Maintaining a Mining Farm: Farm Monitoring, Backup Drive, Cleaning and Check-ups, Warranty and Minor Repairs
Hi there! This is the fifth article in the series where I share my experience with beginner miners. This time, we will learn how to maintain rigs to ensure long service life.
Quick routine maintenance
I recommend running a quick maintenance once a month or bimonthly. First, you will need to update your software to the latest version. An operating system update may help you deal with vulnerabilities, and the latest versions of mining software usually offer improved performance. Unfortunately, updating Windows is often complicated and unsafe due to frequent issues with video drivers, which is why I would recommend buying one of the commercial Linux-based distributions.
Normally, I update my software in two steps: first, I install the update on a couple of rigs to see how it works, and a week later I proceed with the rest of the devices. I’ve had negative experience with installing a Hive OS update on all rigs at once; mining was down for an hour because Claymore stopped working for some reason. So, I had to urgently switch to Ethminer which turned out to have a lower hash rate.
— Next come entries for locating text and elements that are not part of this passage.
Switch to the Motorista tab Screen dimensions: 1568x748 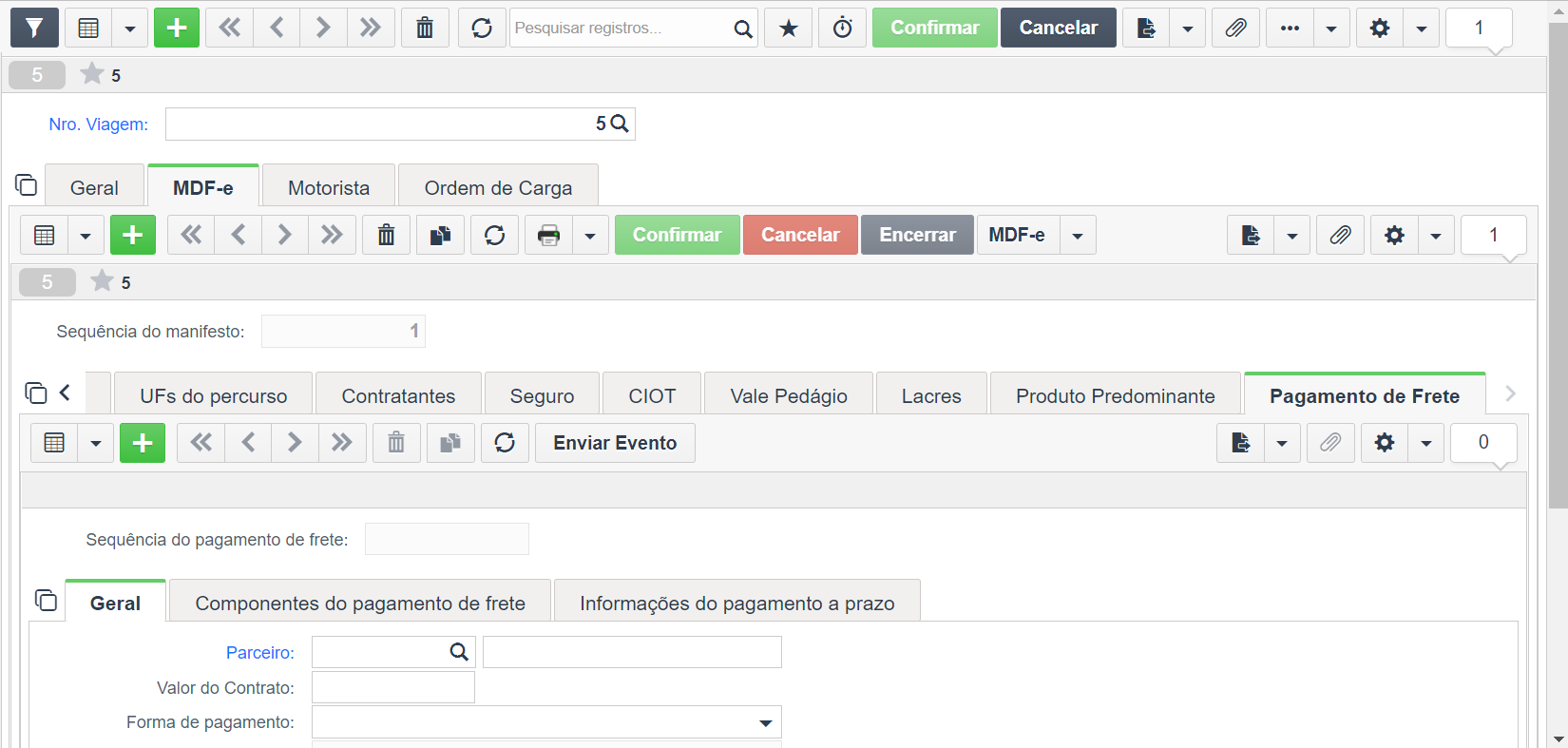point(329,187)
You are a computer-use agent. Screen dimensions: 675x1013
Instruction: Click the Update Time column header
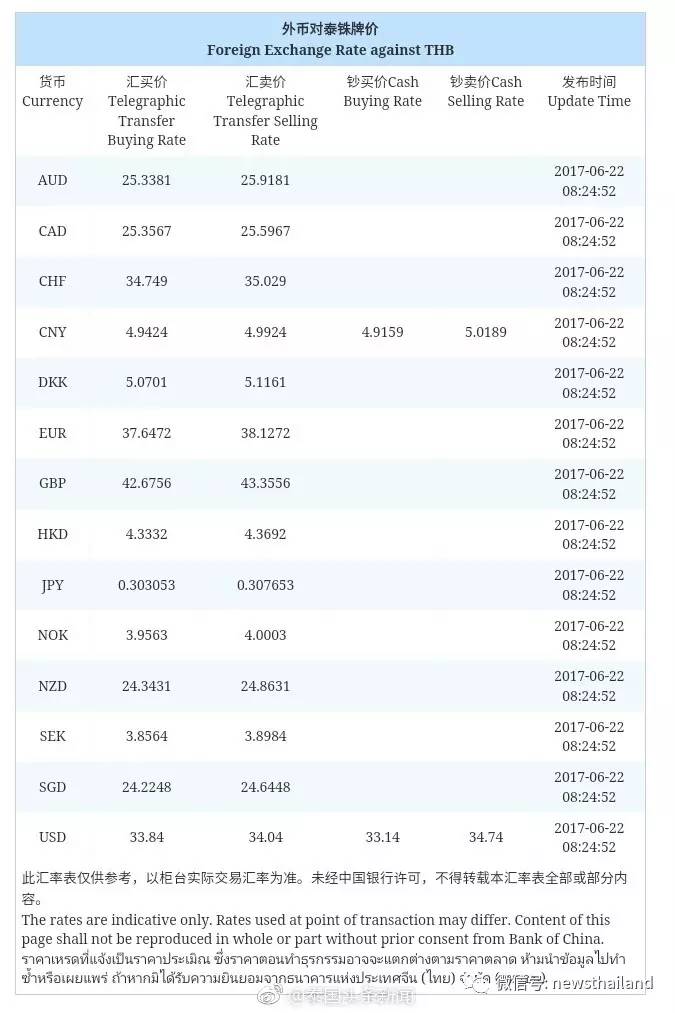(x=589, y=91)
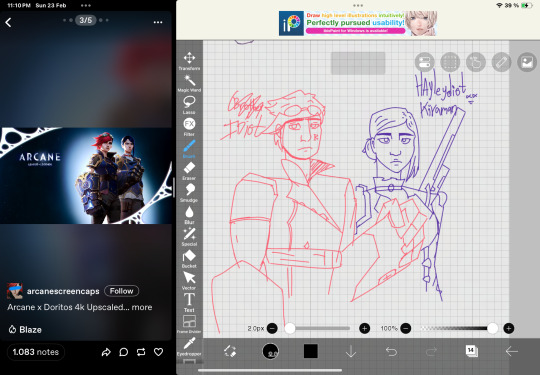
Task: Open the FX Filter tool
Action: tap(189, 127)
Visual examination is one of the steps of quick maintenance. Make sure to turn off the power supply and shut down your computer to discharge PSU capacitors. PSU is what you need to look at first since it’s difficult to monitor remotely. Test the fan: check whether it turns freely or not, or if it has too much dust inside. If it makes any unusual sounds or the rotation speed is too low, you have to take care of it as soon as possible as overheating can seriously damage the board.
In most cases this is easy to fix. What you need to do is to remove the PSU cover fastened with four screws, and then undo four more fan screws. The fan cable can be either quick-removal or soldered onto the board. Regular PC fans usually work just fine, so you can buy one of the right size in any computer store. In my experience, Chieftec fans are the ones requiring the most frequent replacement.
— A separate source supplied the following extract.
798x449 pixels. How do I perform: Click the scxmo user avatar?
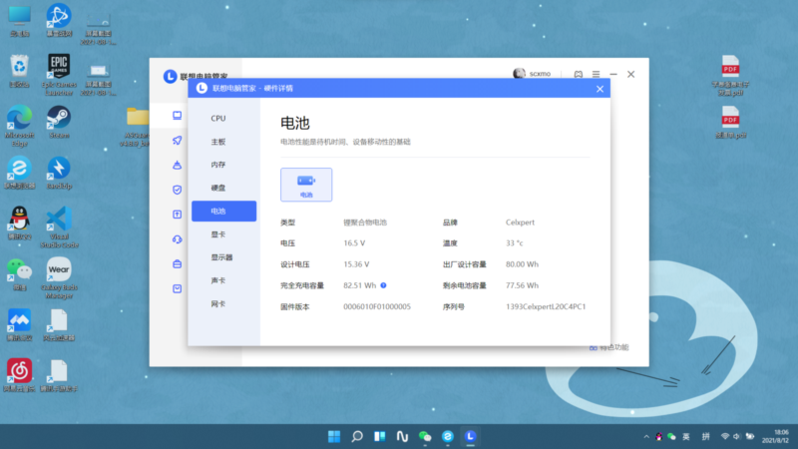tap(519, 74)
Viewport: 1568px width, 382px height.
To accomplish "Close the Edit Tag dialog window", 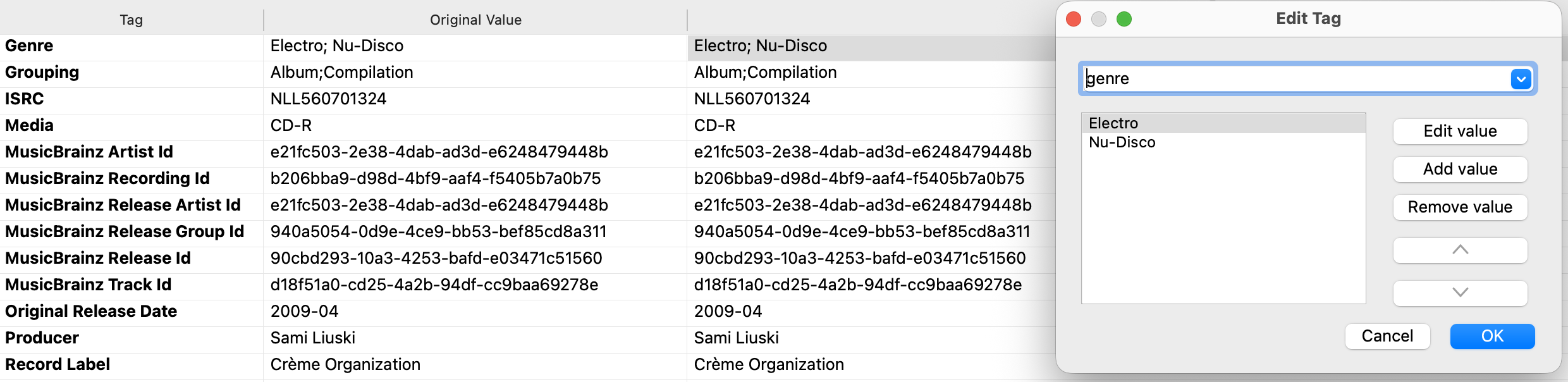I will coord(1074,19).
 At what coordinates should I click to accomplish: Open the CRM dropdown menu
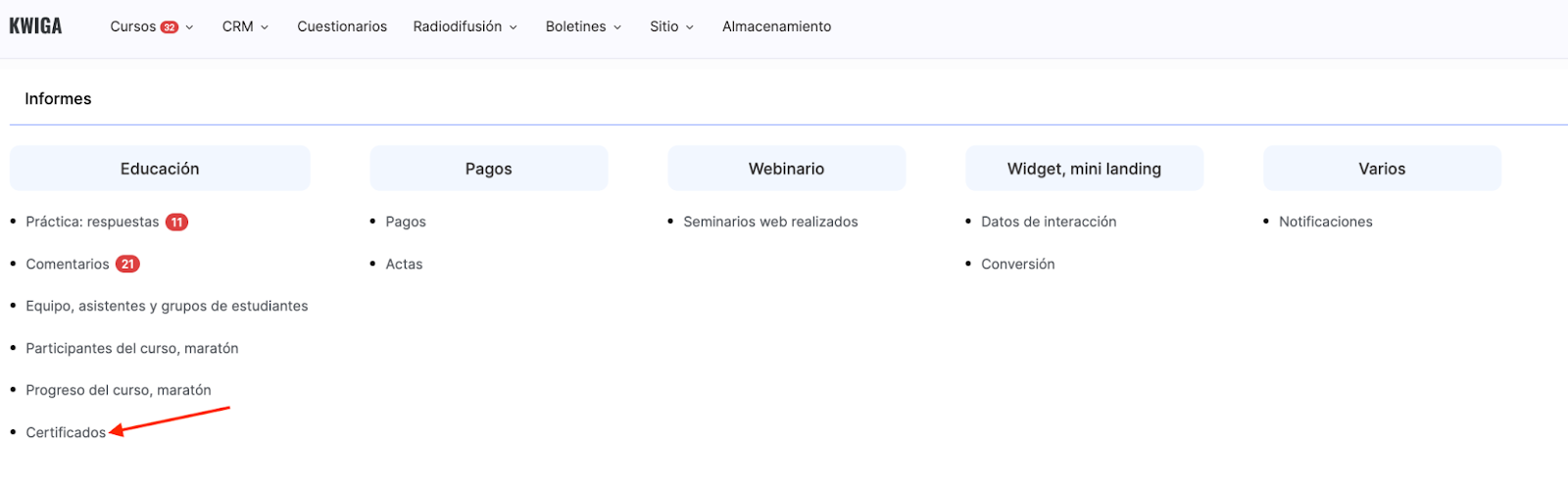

GPU and riser power cable connectors often burn after working at full capacity for a long time. If you use removable cables, make sure to check the slots on the PSU housing.
If the plastic slots are burnt or darkened, you’ll have to halt the rig and replace the PSU. Sometimes, the cable can be repaired by soldering on a connector from another cable. That is why I keep all the cables that come with the PSUs. Unfortunately, in many cases the connectors were burnt so badly that I had to buy a new PSU. Surprisingly, I have never had burnt cables on China-made mining PSUs, whereas almost all my Corsair and Chieftec hardware got damaged over time.
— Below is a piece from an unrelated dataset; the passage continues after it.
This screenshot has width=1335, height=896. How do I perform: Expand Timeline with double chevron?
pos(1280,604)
Next, check the CPU fan. For modern processors, overheating is not a big deal as they shut down before irreparable damage is done; besides, the CPU is not usually overloaded when you mine using video cards. However, a broken CPU fan can cause problems when starting the rig. A CPU FAN ERROR will be displayed, and the computer will prompt you to press the F1 key. The fan can be monitored remotely: if the CPU temperature rises, you might want to check the cooler. In my experience, the fan itself is rarely the cause of problems; it’s mostly some foreign objects like cables or peeling riser bases that get stuck inside it.
Scheduled Advanced Maintenance
Every few months I run advanced maintenance, including a visual inspection and cleaning. An air compressor is your best friend for dust control. It is better not to vacuum clean your computers because of static voltage, and buying air dusters is bound to break the bank. So, a simple air compressor is highly recommended for a modern mining farm. Always remember to turn the power off before you start cleaning.
When cleaning is done, I highly recommend also to replug all your cables and connectors. Connector pins may oxidize over time causing a number of tricky issues. Therefore, it pays to unplug and plug back in your power cables, risers, and RAM on a regular basis. At the same time, you can inspect the power connectors.
Turning the rig on, examine the cooling system of your video cards. If the fan is slow to start, it’s time to replace it. You may even have to turn the blades manually for a while to make it work again.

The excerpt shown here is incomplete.